Hint: If we consider the above force of retardation, it is a variable force. Hence we have to integrate the work done by the force in order to stop the block during its travel from x = 20cm to x = 30cm. Since this work done will be equal to the reduction in the kinetic energy of the block, by taking the difference between initial kinetic energy and work done we will obtain the final kinetic energy.
Formula used:
$K.E=\dfrac{1}{2}m{{v}^{2}}J$
$dW=\int{Fdx}$

Complete answer:
Let us say a body of mass ‘m’ has some velocity ‘v’, Therefore its kinetic energy (K.E) is given by,
$K.E=\dfrac{1}{2}m{{v}^{2}}J$
In the above question it is given to us that the block moves with a velocity of 10m/s. Hence the kinetic energy of the block with mass 10kg equal to,
$\begin{align}
  & K.E=\dfrac{1}{2}m{{v}^{2}} \\
 & \Rightarrow K.E=\dfrac{1}{2}10kg\times {{(10m/s)}^{2}} \\
 & \Rightarrow K.E=500J \\
\end{align}$
Further it is given to us that the block is subjected to a retarding force.

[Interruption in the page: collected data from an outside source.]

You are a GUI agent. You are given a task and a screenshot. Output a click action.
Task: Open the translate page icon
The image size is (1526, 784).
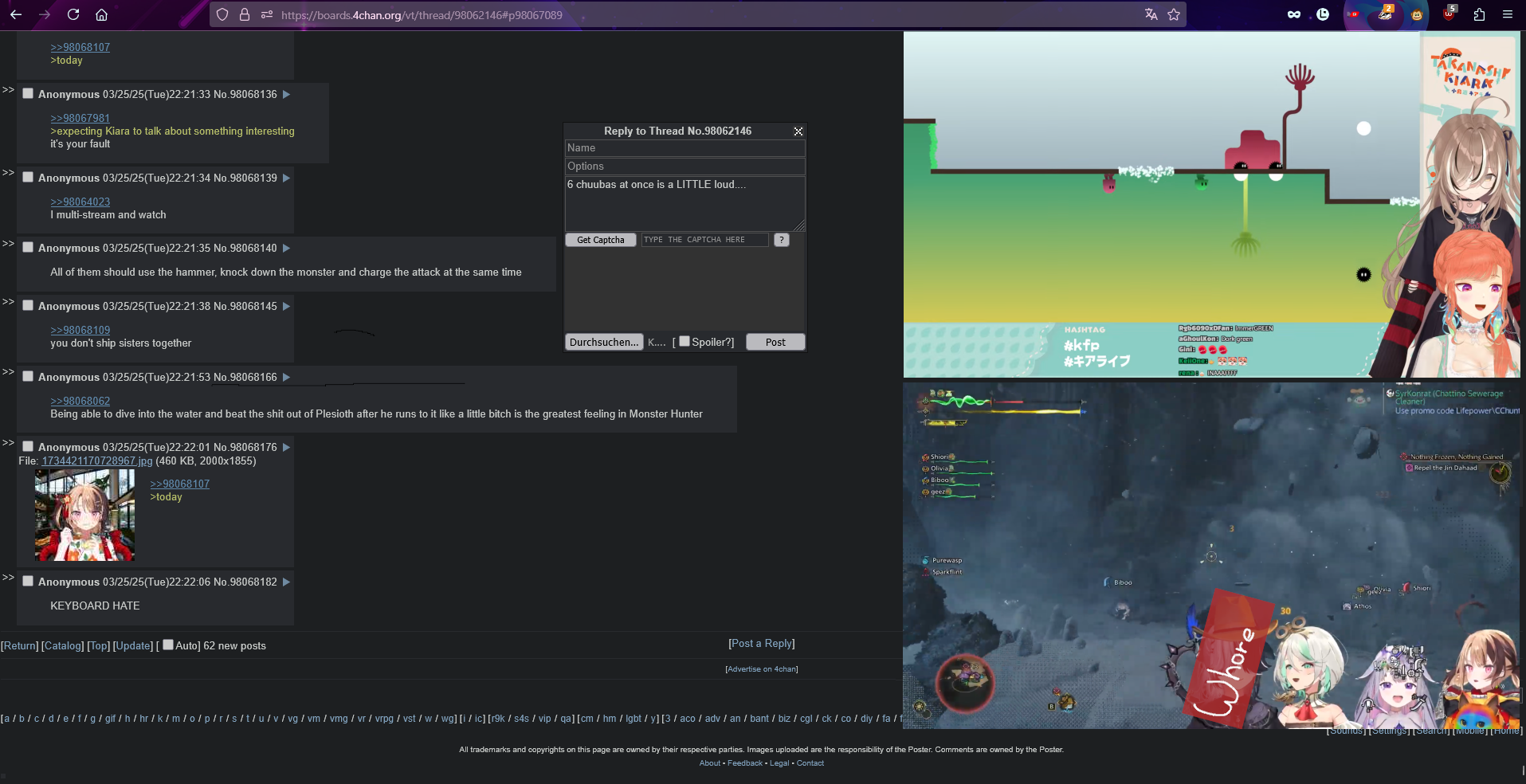tap(1151, 14)
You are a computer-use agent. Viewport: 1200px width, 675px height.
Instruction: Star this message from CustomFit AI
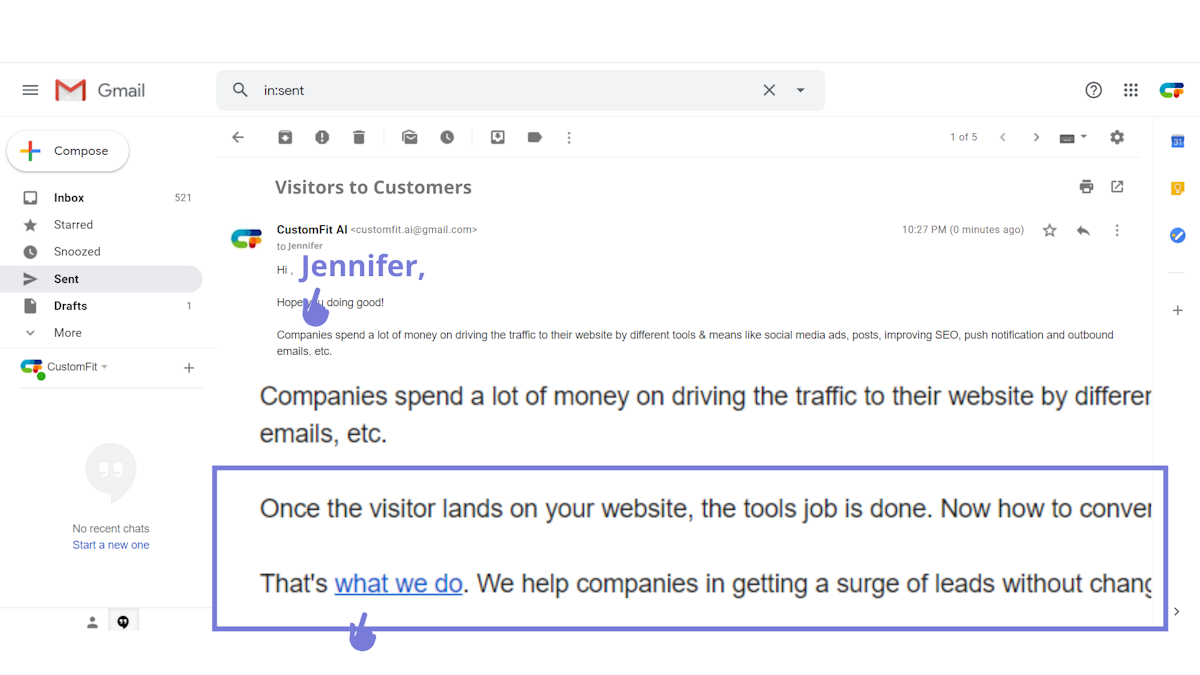(x=1050, y=230)
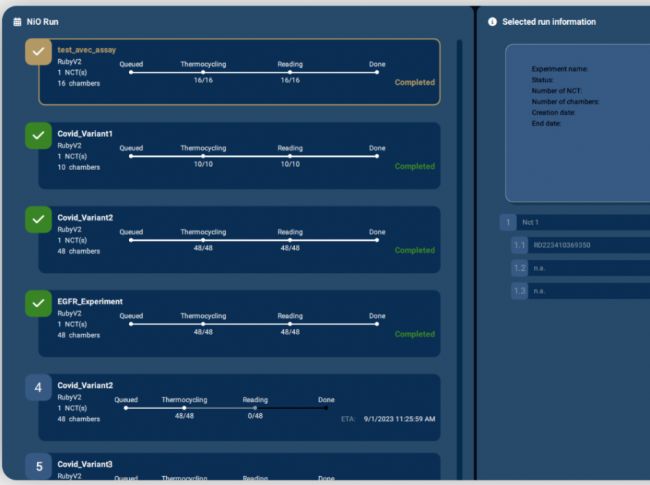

Since the force F is a variable force, The work small amount of work done in moving the block to a small distance (dx) is given by,
$dW=\int{Fdx}$
Force (F=0.1x) and it is acted on the block from x=20cm to x-=30cm. Therefore integrating the work done as per the above limits we get,
$\begin{align}
  & \int{dW}=\int\limits_{20m}^{30m}{0.1xdx} \\
 & \Rightarrow W=0.1\int\limits_{20m}^{30m}{xdx} \\
 & \Rightarrow W=0.1\left[ \dfrac{{{x}^{2}}}{2} \right]_{20m}^{30m} \\
 & \Rightarrow W=0.05\left[ {{30}^{2}}-{{20}^{2}} \right]=0.05\left[ 900-400 \right] \\
 & \Rightarrow W=25J \\
\end{align}$
This work done reduces the kinetic energy of the block as the force acted is in opposite direction of motion of the block, therefore the final K.E is equal to,
$\begin{align}
  & K.E(Final)=K.E-W \\
 & \Rightarrow K.E(Final)=500-25 \\
 & \Rightarrow K.E(Final)=475J \\
\end{align}$

Hence the correct answer of the above question is option a.

Note:
We said that the force subjected to the block as a variable force, as the force is a function of x. That means it changes with the displacement of the block. It is not necessary that the variable force is always a function of displacement. It may also vary with other parameters such as time, velocity etc.